TASK DIRECTIONS: Look through the data below and output, unchanged, every line from the one holding "You are a GUI" through the one holding "Click the top 150 tick of Minor panel", inclusive. Skip the pictures.

Saved data entries:
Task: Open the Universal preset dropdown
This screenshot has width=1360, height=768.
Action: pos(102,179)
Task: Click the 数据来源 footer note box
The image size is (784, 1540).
--
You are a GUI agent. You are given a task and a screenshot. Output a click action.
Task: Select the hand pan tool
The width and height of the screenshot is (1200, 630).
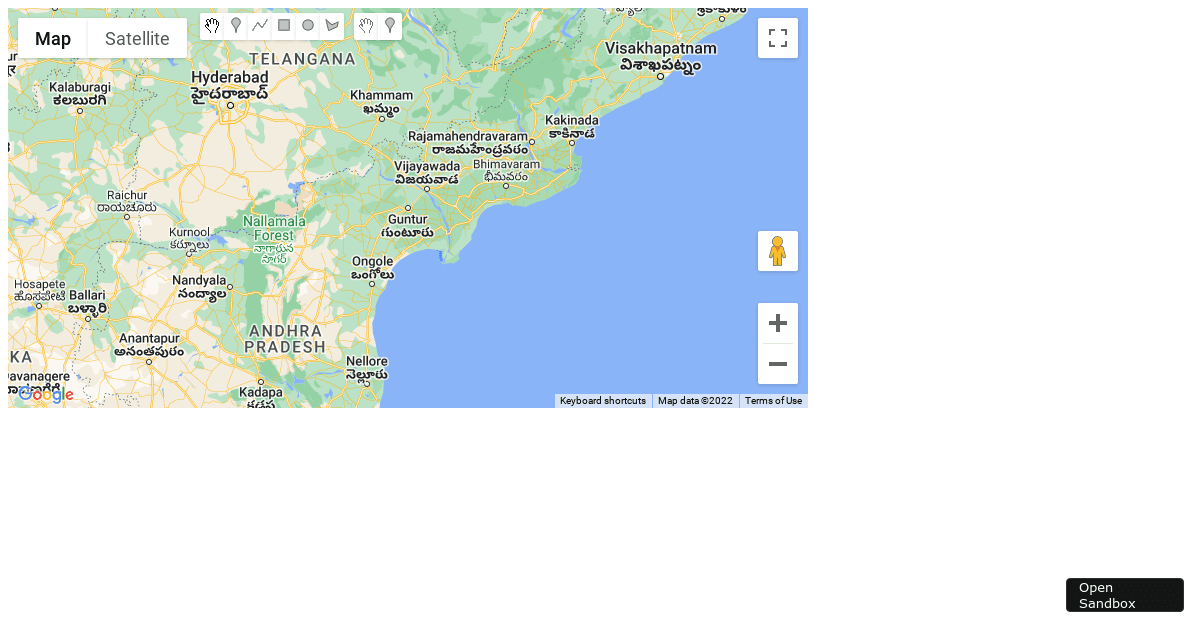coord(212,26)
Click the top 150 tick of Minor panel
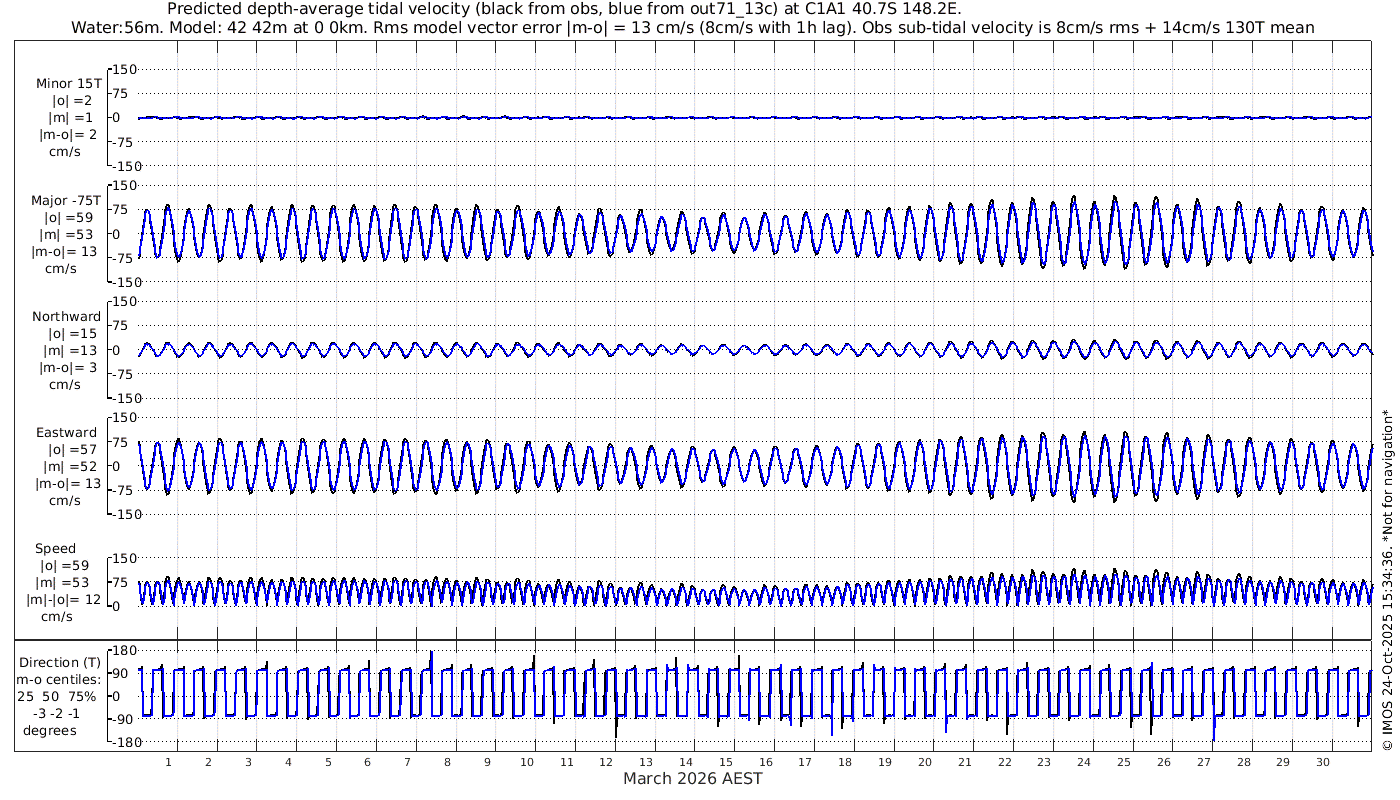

RESPONSE TO THIS TASK:
You are a GUI agent. You are given a task and a screenshot. Output a click action.
Task: Select the hand pan tool
The width and height of the screenshot is (1200, 630).
coord(212,26)
Click the top 150 tick of Minor panel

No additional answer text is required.